Data entries
[Start of section]

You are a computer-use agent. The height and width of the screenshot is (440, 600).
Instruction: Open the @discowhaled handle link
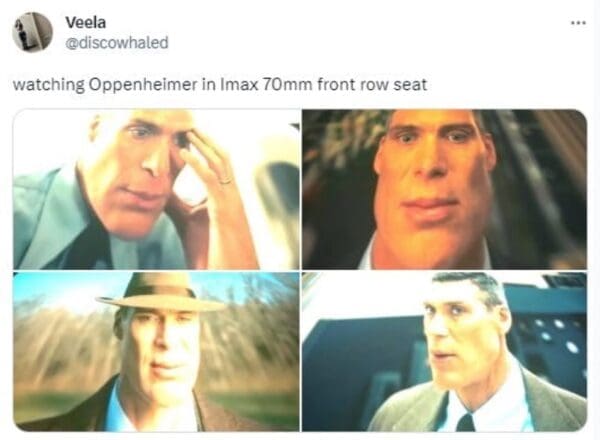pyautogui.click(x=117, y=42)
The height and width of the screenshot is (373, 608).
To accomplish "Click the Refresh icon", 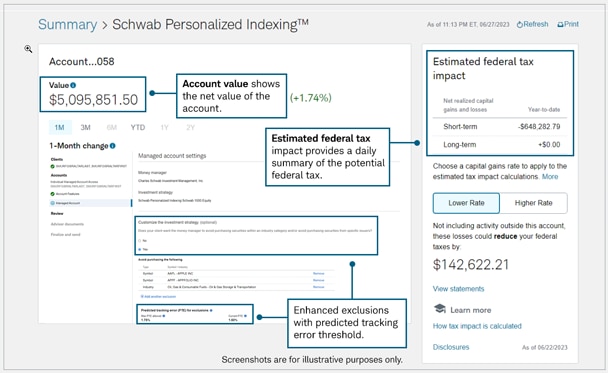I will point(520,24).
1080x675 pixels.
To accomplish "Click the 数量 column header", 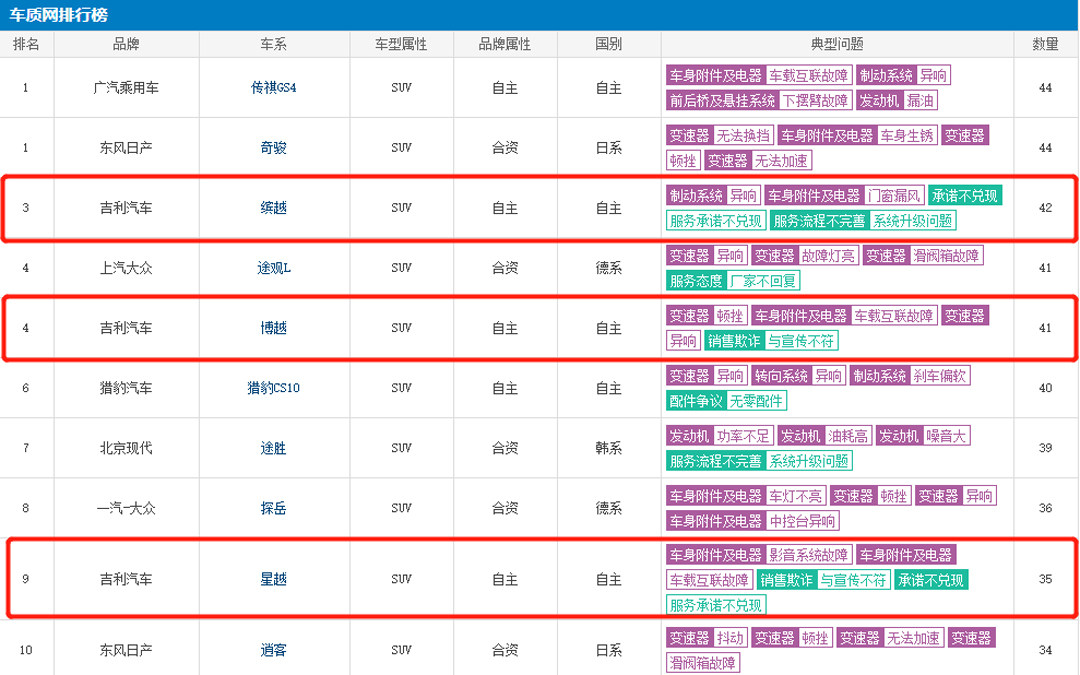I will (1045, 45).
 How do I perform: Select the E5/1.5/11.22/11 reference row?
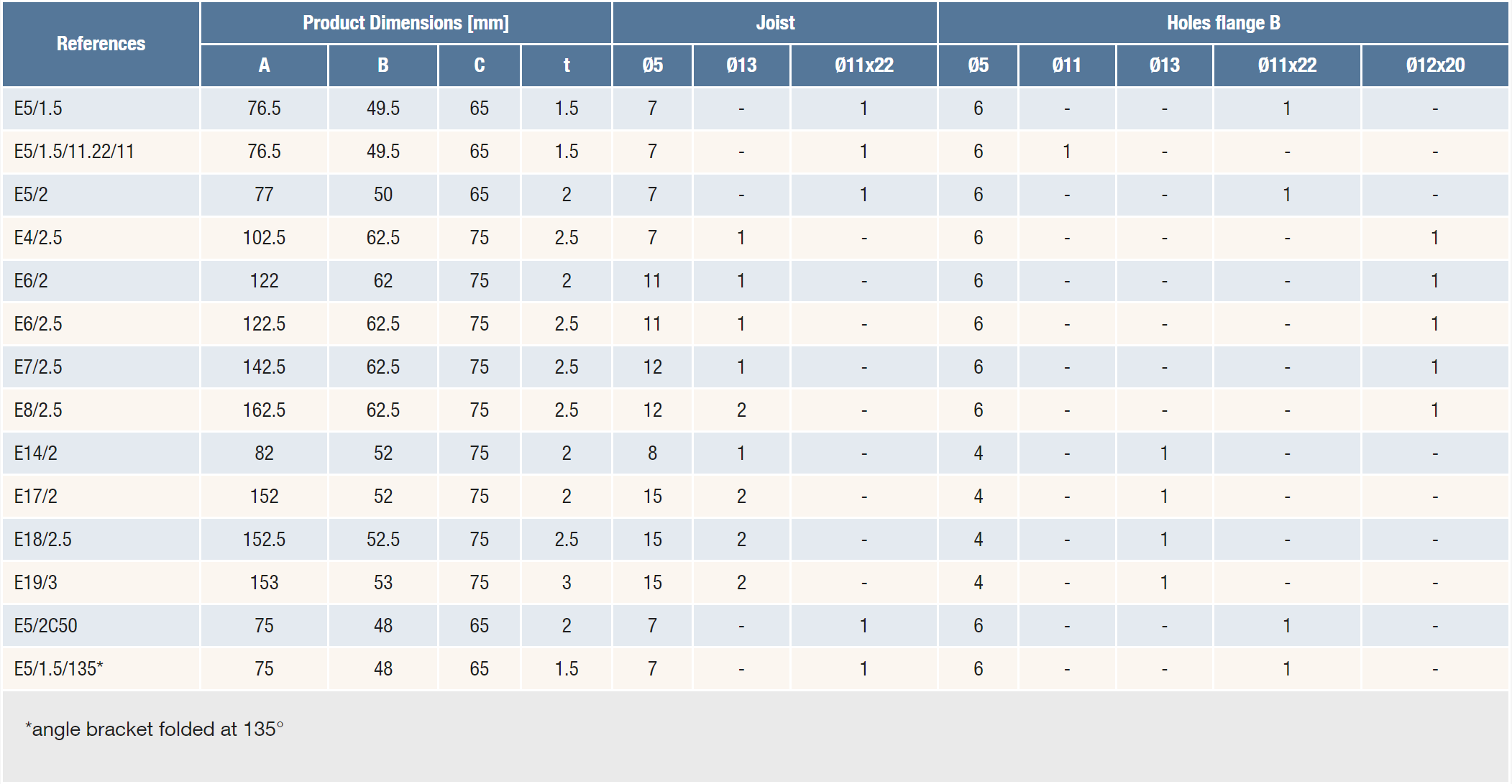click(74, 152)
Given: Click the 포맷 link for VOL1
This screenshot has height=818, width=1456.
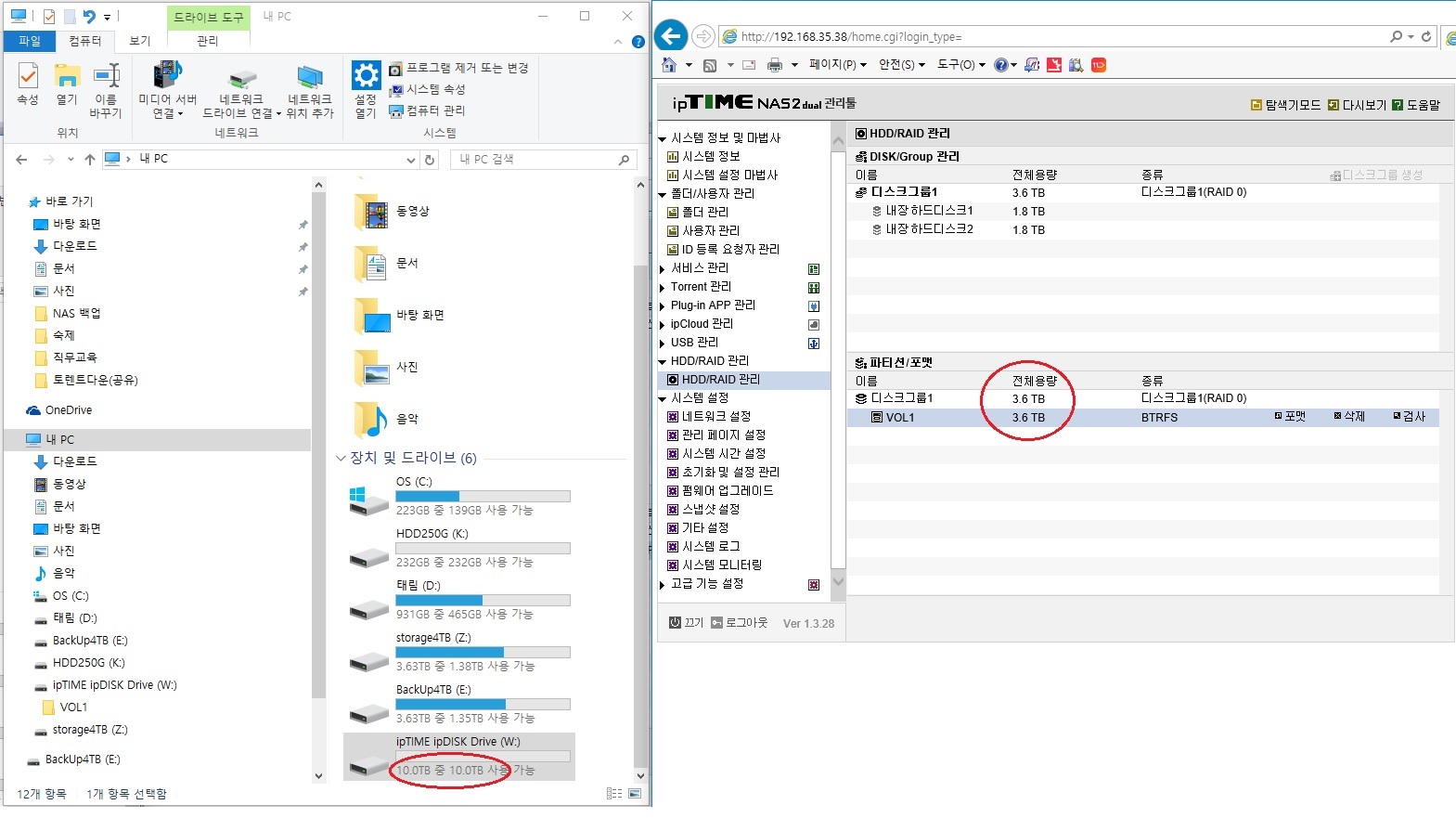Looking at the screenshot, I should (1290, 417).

[End of section]

Exercise details. Write out again, exactly, each line from the one with "How do I perform: Select" to the end of the entries. No pictures go in.

Response below.
 How do I perform: Select the E5/1.5/11.22/11 reference row?
click(74, 152)
Given: Click the 포맷 link for VOL1
This screenshot has height=818, width=1456.
Looking at the screenshot, I should (1290, 417).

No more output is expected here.